§ Task brief
Recast the records below as a numbered list with one entry per line, skipping any blank lines. Leave the pictures out of your answer.

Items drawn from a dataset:
· · · ·
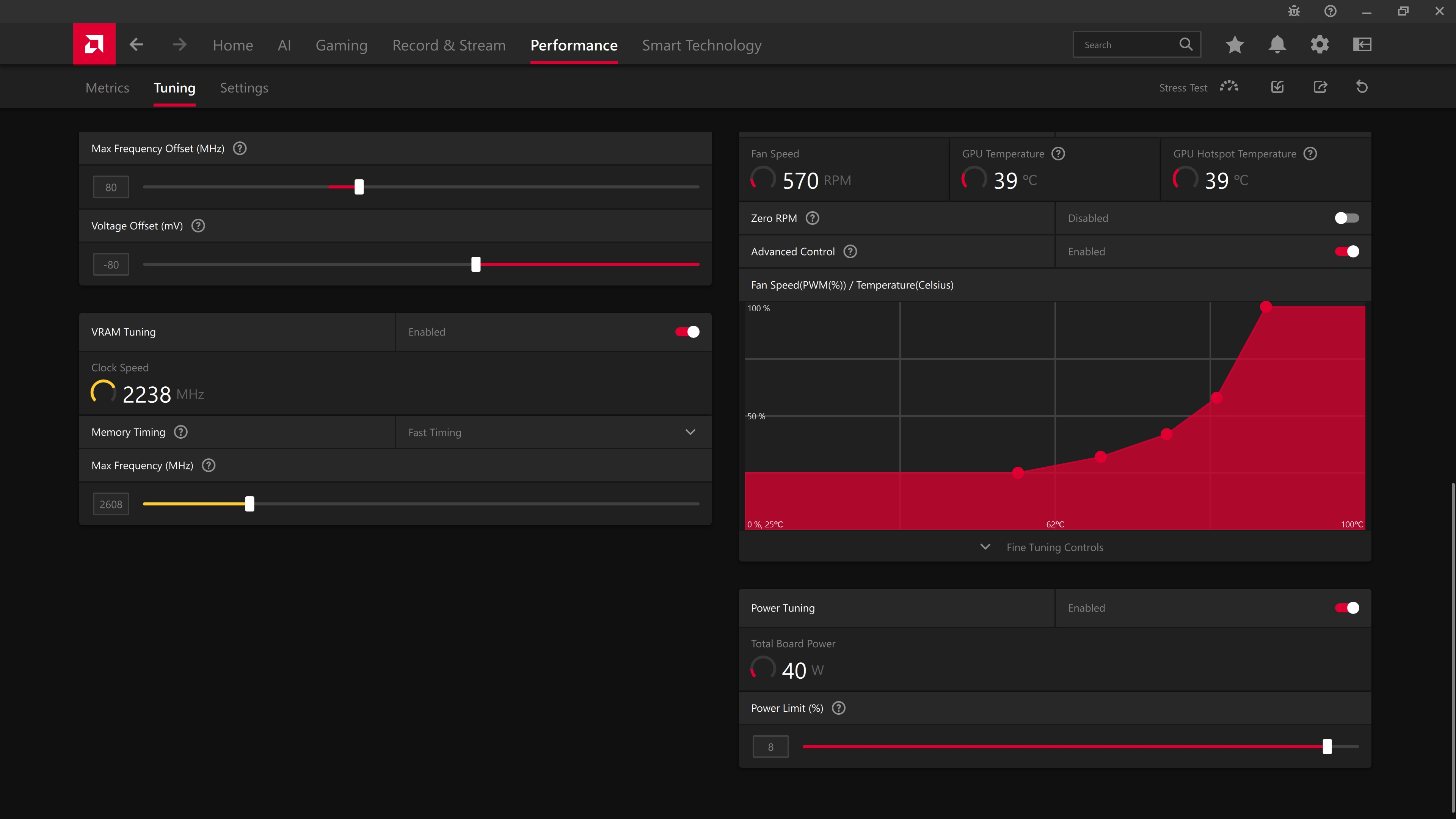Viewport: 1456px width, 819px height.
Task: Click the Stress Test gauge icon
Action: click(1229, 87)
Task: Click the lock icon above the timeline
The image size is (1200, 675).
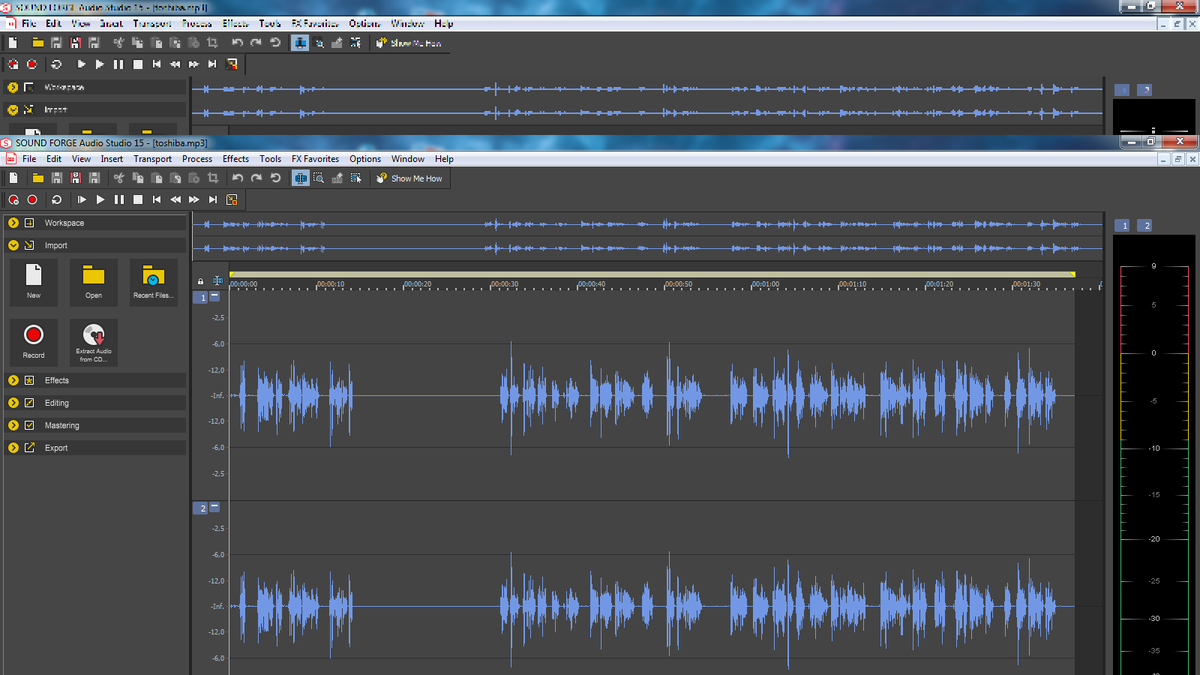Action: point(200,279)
· · · ·
§ Final result
1. Viewport: 1456px width, 819px height.
2. Task: Click the Stress Test gauge icon
3. Action: click(1229, 87)
4. Task: Click the lock icon above the timeline
5. The image size is (1200, 675).
6. Action: point(200,279)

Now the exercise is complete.